TRECHO DO TEXTO:
####
Edição

Jurisdição de Eqüidade e Eqüidade-criação

5 de maio de 2003

André R. C. Fontes Desembargador Federal do TRF da 2ª Região

Compartilhe:

Ordinariamente, a eqüidade é vista como a justiça do caso concreto. Foi ela tirada de uma noção de matemática das obras de Aristóteles, inspirada na proporção ou igualdade de relações. Coube ao Direito Romano dar-lhe um conteúdo e valor jurídico. O pensamento jurídico romano estabeleceu a capital importância da aequitas para todas as coisas, especialmente para o Direito. A noção de eqüidade continuou a sua evolução, chegando a identificar-se historicamente com o conceito de justo, de justiça e mesmo de benignidade ou benevolência.
####
DESAFIO:
Dê continuidade ao texto acima sobre a equidade no Direito, começando logo após a última frase apresentada.
####
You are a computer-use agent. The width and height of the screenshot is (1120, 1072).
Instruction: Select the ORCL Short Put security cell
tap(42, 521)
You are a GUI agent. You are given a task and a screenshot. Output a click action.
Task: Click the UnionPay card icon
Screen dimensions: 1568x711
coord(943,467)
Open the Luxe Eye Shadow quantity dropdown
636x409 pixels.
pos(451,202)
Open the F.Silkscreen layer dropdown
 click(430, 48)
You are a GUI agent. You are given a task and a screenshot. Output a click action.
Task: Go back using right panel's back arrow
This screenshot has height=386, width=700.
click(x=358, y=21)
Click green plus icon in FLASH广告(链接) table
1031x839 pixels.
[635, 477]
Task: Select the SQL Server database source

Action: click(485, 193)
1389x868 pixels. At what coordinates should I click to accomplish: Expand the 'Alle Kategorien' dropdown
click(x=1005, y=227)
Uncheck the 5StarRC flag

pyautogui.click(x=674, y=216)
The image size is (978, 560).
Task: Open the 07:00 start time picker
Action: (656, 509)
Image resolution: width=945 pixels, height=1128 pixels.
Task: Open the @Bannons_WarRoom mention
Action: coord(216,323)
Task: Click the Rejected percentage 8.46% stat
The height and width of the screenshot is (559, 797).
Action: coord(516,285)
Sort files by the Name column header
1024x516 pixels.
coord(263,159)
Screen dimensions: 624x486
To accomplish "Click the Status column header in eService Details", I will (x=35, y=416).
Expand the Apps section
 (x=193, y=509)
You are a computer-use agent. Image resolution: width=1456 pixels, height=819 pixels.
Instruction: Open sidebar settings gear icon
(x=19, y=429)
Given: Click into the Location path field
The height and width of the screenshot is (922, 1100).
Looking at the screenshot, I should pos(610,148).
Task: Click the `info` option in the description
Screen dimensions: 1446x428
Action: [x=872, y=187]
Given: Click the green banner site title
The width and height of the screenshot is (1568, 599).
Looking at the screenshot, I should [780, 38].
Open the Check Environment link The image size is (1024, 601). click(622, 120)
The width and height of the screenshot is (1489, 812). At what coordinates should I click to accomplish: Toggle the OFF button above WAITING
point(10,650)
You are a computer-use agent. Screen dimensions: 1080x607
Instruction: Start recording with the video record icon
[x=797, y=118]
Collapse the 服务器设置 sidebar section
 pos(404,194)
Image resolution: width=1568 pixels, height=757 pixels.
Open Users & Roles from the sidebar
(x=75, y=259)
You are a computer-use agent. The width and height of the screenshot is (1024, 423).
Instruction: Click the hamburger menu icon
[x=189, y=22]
####
RESPOSTA ESPERADA:
Na esteira da evolução dos conceitos, a eqüidade passa a tomar a designação também de todo o juízo (ou seja, desenvolvido por um juiz) não-legal, que venha efetivamente a resolver um conflito intersubjetivo de interesses. E isso deriva também dos julgamentos romanos baseados na equidade e aprimorados especialmente pelo Direito Comum, mais conhecido na sua versão anglófona “Common Law”.

O  conceito de equidade na sua versão clássica como justiça do caso concreto e de equidade “como se Fosse legislador (Expressão análoga, e no nosso entender, própria e oportuna do art. 114 do Código de Processo Civil de 1939 e no art. 10 do Código de Obrigações Suíços, que utilizamos integralmente) não se confundem. O conceito clássico vem do jus aequum romano e supõe a igualdade de tratamento para todos e ao mesmo tempo, bem como o de atender-se as circunstâncias do caso. Já a eqüidade-criação fundamenta o exercício da jurisdição como se o juiz também Fosse um legislador para o caso concreto.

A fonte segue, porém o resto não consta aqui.